EXERCISE INPUTS: Begin

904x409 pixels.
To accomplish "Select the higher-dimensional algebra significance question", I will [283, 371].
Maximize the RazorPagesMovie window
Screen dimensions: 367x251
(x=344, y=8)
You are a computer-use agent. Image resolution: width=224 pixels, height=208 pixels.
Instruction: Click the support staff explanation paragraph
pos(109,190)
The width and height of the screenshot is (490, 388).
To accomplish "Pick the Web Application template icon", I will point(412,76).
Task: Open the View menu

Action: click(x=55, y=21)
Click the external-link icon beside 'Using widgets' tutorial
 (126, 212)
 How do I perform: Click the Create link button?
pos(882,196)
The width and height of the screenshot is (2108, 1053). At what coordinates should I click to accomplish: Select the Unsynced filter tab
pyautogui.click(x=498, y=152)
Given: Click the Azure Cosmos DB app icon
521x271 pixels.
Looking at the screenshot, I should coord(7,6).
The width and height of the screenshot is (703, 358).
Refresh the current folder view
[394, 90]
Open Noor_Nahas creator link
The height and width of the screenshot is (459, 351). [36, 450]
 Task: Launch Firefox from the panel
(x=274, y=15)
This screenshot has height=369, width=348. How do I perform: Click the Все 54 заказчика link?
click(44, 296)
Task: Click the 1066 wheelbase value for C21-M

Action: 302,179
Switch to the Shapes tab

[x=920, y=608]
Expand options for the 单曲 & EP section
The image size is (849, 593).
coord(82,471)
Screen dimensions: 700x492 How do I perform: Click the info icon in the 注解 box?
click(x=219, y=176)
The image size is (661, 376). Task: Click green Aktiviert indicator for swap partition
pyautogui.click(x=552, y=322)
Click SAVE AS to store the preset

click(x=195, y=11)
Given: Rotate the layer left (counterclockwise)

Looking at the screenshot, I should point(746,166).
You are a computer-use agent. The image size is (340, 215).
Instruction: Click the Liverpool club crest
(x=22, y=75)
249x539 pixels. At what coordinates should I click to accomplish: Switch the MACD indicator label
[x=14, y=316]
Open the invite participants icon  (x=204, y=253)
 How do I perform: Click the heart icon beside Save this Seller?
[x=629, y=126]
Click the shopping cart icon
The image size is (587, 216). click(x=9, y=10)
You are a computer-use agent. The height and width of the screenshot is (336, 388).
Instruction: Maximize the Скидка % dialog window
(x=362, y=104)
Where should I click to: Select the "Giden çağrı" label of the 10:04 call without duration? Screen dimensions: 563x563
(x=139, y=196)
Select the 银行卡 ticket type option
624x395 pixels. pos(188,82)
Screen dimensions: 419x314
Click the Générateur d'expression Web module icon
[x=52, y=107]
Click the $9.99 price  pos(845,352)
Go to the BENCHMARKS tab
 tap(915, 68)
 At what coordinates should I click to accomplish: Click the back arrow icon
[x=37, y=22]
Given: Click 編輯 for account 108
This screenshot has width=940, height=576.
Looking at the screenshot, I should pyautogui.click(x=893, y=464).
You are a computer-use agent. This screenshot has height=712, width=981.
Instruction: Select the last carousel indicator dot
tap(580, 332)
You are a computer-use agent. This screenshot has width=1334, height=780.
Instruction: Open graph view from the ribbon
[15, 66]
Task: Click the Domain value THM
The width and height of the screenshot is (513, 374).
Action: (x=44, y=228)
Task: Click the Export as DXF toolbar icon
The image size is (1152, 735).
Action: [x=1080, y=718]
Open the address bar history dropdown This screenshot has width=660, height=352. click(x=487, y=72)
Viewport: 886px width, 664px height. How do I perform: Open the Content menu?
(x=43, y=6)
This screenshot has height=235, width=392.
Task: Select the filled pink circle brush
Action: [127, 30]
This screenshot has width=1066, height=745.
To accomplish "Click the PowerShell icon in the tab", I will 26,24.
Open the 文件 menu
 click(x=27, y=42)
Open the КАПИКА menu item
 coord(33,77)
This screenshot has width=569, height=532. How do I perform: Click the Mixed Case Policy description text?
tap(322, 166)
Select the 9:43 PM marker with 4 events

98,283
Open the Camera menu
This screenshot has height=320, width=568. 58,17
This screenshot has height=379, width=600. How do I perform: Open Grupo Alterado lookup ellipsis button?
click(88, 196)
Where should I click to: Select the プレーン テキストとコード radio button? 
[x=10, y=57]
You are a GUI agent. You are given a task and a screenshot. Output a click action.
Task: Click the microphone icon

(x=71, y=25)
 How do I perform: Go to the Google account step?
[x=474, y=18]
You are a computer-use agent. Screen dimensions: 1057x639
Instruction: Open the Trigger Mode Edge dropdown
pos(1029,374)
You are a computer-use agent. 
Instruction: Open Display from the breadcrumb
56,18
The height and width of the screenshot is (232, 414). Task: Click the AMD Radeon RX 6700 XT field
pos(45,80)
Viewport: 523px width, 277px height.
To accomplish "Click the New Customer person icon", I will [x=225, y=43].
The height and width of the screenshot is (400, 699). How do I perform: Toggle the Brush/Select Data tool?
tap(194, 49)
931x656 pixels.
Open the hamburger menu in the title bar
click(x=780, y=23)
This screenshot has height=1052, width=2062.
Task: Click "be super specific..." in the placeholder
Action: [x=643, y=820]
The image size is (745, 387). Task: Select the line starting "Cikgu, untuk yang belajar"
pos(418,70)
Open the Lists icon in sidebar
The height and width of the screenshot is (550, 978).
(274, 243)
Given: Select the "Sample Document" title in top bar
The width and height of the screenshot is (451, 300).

EXERCISE INPUTS: End

:: WORK TO COMPLETE ::
Your answer must consist solely of the lines above between the line holding "The image size is (661, 376)." and the line holding "Click the $9.99", inclusive, copied exactly.

:: COMPLETED EXERCISE ::
The image size is (661, 376). Task: Click green Aktiviert indicator for swap partition
pyautogui.click(x=552, y=322)
Click SAVE AS to store the preset

click(x=195, y=11)
Given: Rotate the layer left (counterclockwise)

Looking at the screenshot, I should point(746,166).
You are a computer-use agent. The image size is (340, 215).
Instruction: Click the Liverpool club crest
(x=22, y=75)
249x539 pixels. At what coordinates should I click to accomplish: Switch the MACD indicator label
[x=14, y=316]
Open the invite participants icon  (x=204, y=253)
 How do I perform: Click the heart icon beside Save this Seller?
[x=629, y=126]
Click the shopping cart icon
The image size is (587, 216). click(x=9, y=10)
You are a computer-use agent. The height and width of the screenshot is (336, 388).
Instruction: Maximize the Скидка % dialog window
(x=362, y=104)
Where should I click to: Select the "Giden çağrı" label of the 10:04 call without duration? Screen dimensions: 563x563
(x=139, y=196)
Select the 银行卡 ticket type option
624x395 pixels. pos(188,82)
Screen dimensions: 419x314
Click the Générateur d'expression Web module icon
[x=52, y=107]
Click the $9.99 price  pos(845,352)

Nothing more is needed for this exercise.